Friday, September 04, 2009

A Good Laugh: Watching Glenn Beck, Olbermann Goes off the Deep End

First a H/T to the loony bin bloggers here in Alaska like Jesse Griffin..



This is hilarious watching Olbermann literally lose it with trying to make fun of Glenn Beck...

Over the edge: Beck goes into descriptive architecture on the Rockefeller Center Building and it makes Olbermann go over the edge on his schtick...

However, what does Columbia University have to say:

Rockefeller pitched this new complex to two different kinds of businesses. He was very interested in the idea that you could have world peace through international trade, so he hoped to attract a lot of companies involved in international trade. The small buildings on Fifth Avenue were going to be given over to the great economic powers of Europe. There would be a British Building, a French Building, an Italian Building, and a German Building.
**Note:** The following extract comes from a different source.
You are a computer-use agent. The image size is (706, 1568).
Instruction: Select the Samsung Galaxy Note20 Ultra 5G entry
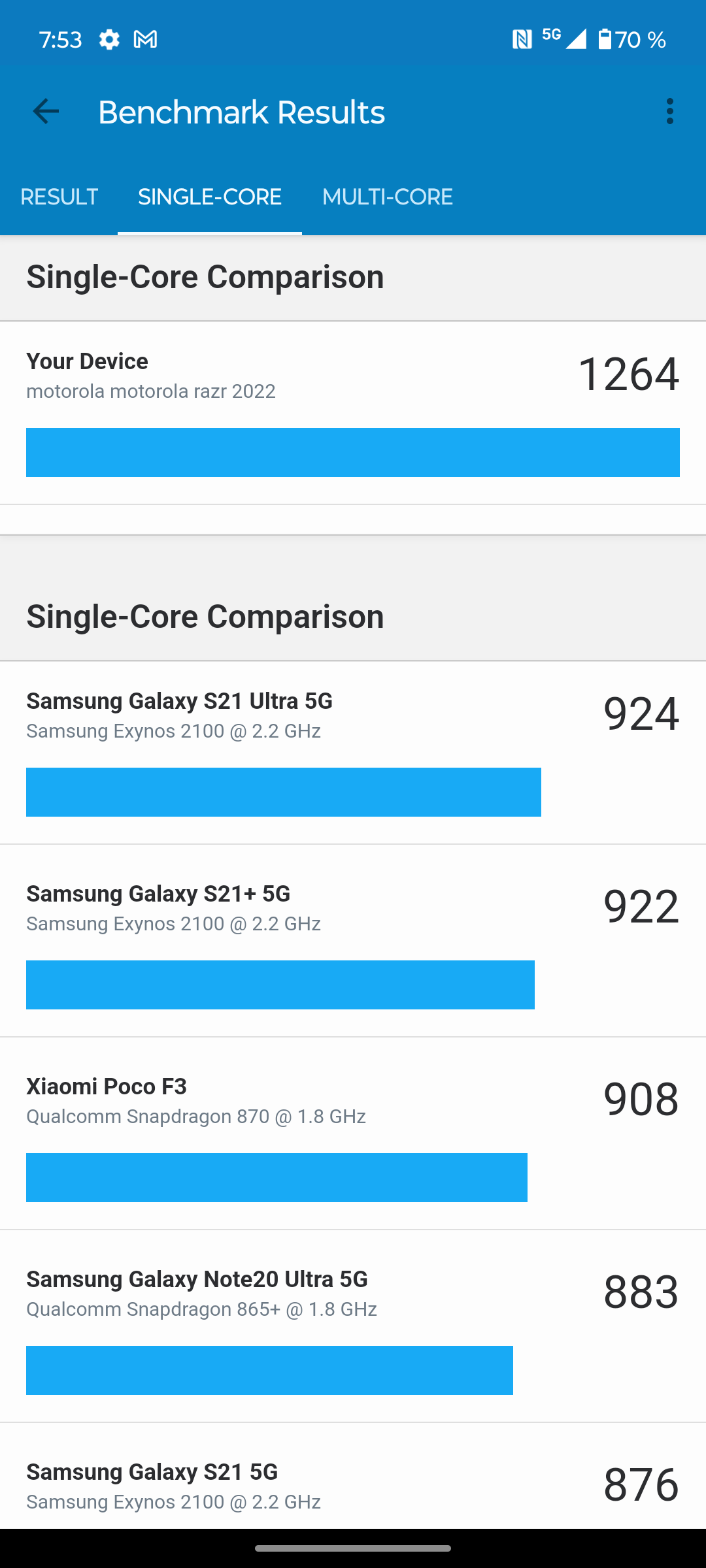click(197, 1280)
And the tall building behind would be known as the International Building; it would be for the offices of trade organizations from other countries all over the world.


One example of the international recognition in the architecture was Italy

It is further stated:

Their interest also in world trade is very evident at one of the entrances to the International Building, where you have symbols of trade, of the New World and the Old World, and of the northern and the southern hemispheres. You have a clock at the top that is actually a sun, and the sun is shining on Mercury, the god of commerce. Just below the sun is Mercury. You can always identify him, because he has a little, winged helmet on. To the left and right of Mercury are the four elements: earth, air, water, and fire. Below him are symbols of technology and industry. That is flanked by a mosque, signifying the Old World, and a Mayan or an Aztec temple, symbolizing the New World. Below is a ship of exploration, and the ship is going between the castles of Europe and the industry of America. And below that are figures of the four races that are identified by racial characteristics. To the left and right are the eagle of the New World and the lion of the Old World. So all of this is about the different parts of the world and about world trade because of Rockefeller's view that through trade you would have international understanding, and all the peoples of the world would come together.


(...)

Now Rockefeller Center was built during the Depression, when very little new construction was occurring in New York. So with the exception of the center's buildings, there was a long hiatus in the construction of commercial buildings in New York, first because of the Depression and then because of World War II. During the 1930s many of the great modern masters of Europe came to America. When the Nazis closed the Bauhaus in Germany, many of the Bauhaus masters, like Mies van der Rohe and Walter Gropius and Marcel Breuer, came to America and began teaching at architectural schools. By the late 1940s there were many graduates of these schools who were no longer interested in art-deco ornament or in the planning of the École des Beaux-Arts, but they had been inspired by European Modernism. So when building begins again in New York, in the late 1940s and early 1950s, the older ideas are no longer satisfying.

Now European modern ideas come to the forefront. One of the ironies is that, at the Bauhaus in Germany, much of this modern design was used to further a socialist agenda. A lot of it was for reform housing, for the creation of household arts that would be industrially made and beautiful and affordable to the people. But in America, where this becomes popular in about 1950, Americans could not have cared less about the philosophy behind the Bauhaus ideas. Instead of being a vision for a socialist future, it becomes a vision for a corporate future. The modernist, or international, style becomes synonymous with American corporate towers, and some of the most beautiful modern buildings are built as the headquarters for American corporations. Interestingly, though, the two greatest early monuments of modernism in commercial architecture in New York were built not by American corporations but by an Anglo-Dutch corporation (Lever House) and a Canadian distilling company (Seagram). Yet they become symbols of New York, and its modern outlook, as a great city moving into the future.


This coming from Columbia University..... (emphasis added to show the socialist history/agenda behind the architecture)

Looks like Olbermann has been watching too many National Treasure movies and not doing enough reading of American history via Columbia University.

But then again there is that saying life imitating art...Unless it is an olive fruit fly in France not North Carolina.

Come to think of it, Olbermann must have missed geography in school.

1 comment:

True Story said...

"Maybe it's MC Hammer..."

The way he said that was one of the creppiest things I've ever had the displeasure of witnessing.